Crime and Place™ focuses on presenting well established, long term trends in criminal activity in the United States. We believe this paints a more accurate picture of overall crime levels in a given area, when compared to individual crime incidents.
The application uses aggregated personal and property crime data based on an extensive analysis of several years of FBI Uniform Crime Report statistics combined with numerous characteristics taken from the US Census and other sources. Considerable effort was made to standardize data, and manually correct inconsistencies, discrepancies and errors.
Each of the seven crime types were modeled separately, and separate models were constructed for the nine Census regions to account for regional differences in crime rates and the characteristics that underlay them. The results of these models were then applied to the Census block group level using the same characteristics, weighted by population, and aggregated to national totals.
Individual estimates were converted to indexes relative to national totals and rescaled, with the end result being a raw metric for each crime type, for every Census block group in the United States.
5 year Crime Forecasts are calculated similarly. Like with the current year data, crime rates are based on FBI Uniform Crime Report statistics combined with US Census characteristics, but these data are based on 5-year projected demographic data. These estimates are scaled, balanced and normalized similar to the current year data before being converted to indexes relative to the projected national averages.
When looking at the raw crime metrics, we found the distributions to be very asymmetrical, skewed highly towards lower crime rates, with a very large range. The image below shows the distribution of raw data for the murder crime metric (the normal curve appears in orange).
It is difficult to visualize and interpret this type of distribution. For example, there could appear to be very low variability of crime in a particular location, when that is actually not the case.
To convert raw metrics to the crime scores displayed throughout the application, we first had to transform the data to a scale that better honored and stabilized the variability of the data. This was done in part, by using a log-transformation. The validity of this approach can be confirmed by observing that the raw data is log-normally distributed – i.e. a log-transformation results in a normal distribution.
For a given location and crime type, individual metrics are scored on a base-2 logarithmic scale from 1 to 10, with scores being relative to the national average for that metric. Similar to the Richter scale, increases or decreases are multiplicative, not linear. In this case, a 1-point increase equates to a doubling of crime.

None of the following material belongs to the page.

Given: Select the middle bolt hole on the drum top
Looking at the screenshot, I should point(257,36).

The scale is shifted such that the lower and upper bounds make sense for the range of available data. Major thresholds on the scale are defined as follows:
Score | Meaning |
---|---|
1 | 1/8 x NA (National Average) |
2 | 1/4 x NA |
3 | 1/2 x NA |
4 | 1 x NA |
5 | 2 x NA |
6 | 4 x NA |
7 | 8 x NA |
8 | 16 x NA |
9* | 32 x NA |
There are two categories of crime displayed in the application – personal crime and property crime.
Personal crime consists of the following crime types:
Property crime consists of:
Once crime scores are calculated for each crime type, the scores are aggregated based on customizable weightings to produce an overall score for each category. By default, each crime type received equal weighting, however crime category weights can be modified from within the application's settings, and crime scores will dynamically update accordingly.
As mentioned earlier, crime data applies to a US Census block group, which are statistical divisions of census tracts made up of one or more census blocks. Although these divisions are necessary when reporting crime statistics and demographics, their borders are somewhat artificial in practice.
Rather than adhere strictly to the census divisions, we use a hybrid (yet dynamic) nearest-neighbor and Voronoi gridding algorithm, which compares a user's location to the nearest center of population within a block group, and interpolates data accordingly (with the assumption that within a given area, the majority of crime will take place at the center of population, rather than the geographic center). As a result, the application has full data coverage for all US locations.
All calculations and mapping take place in real-time.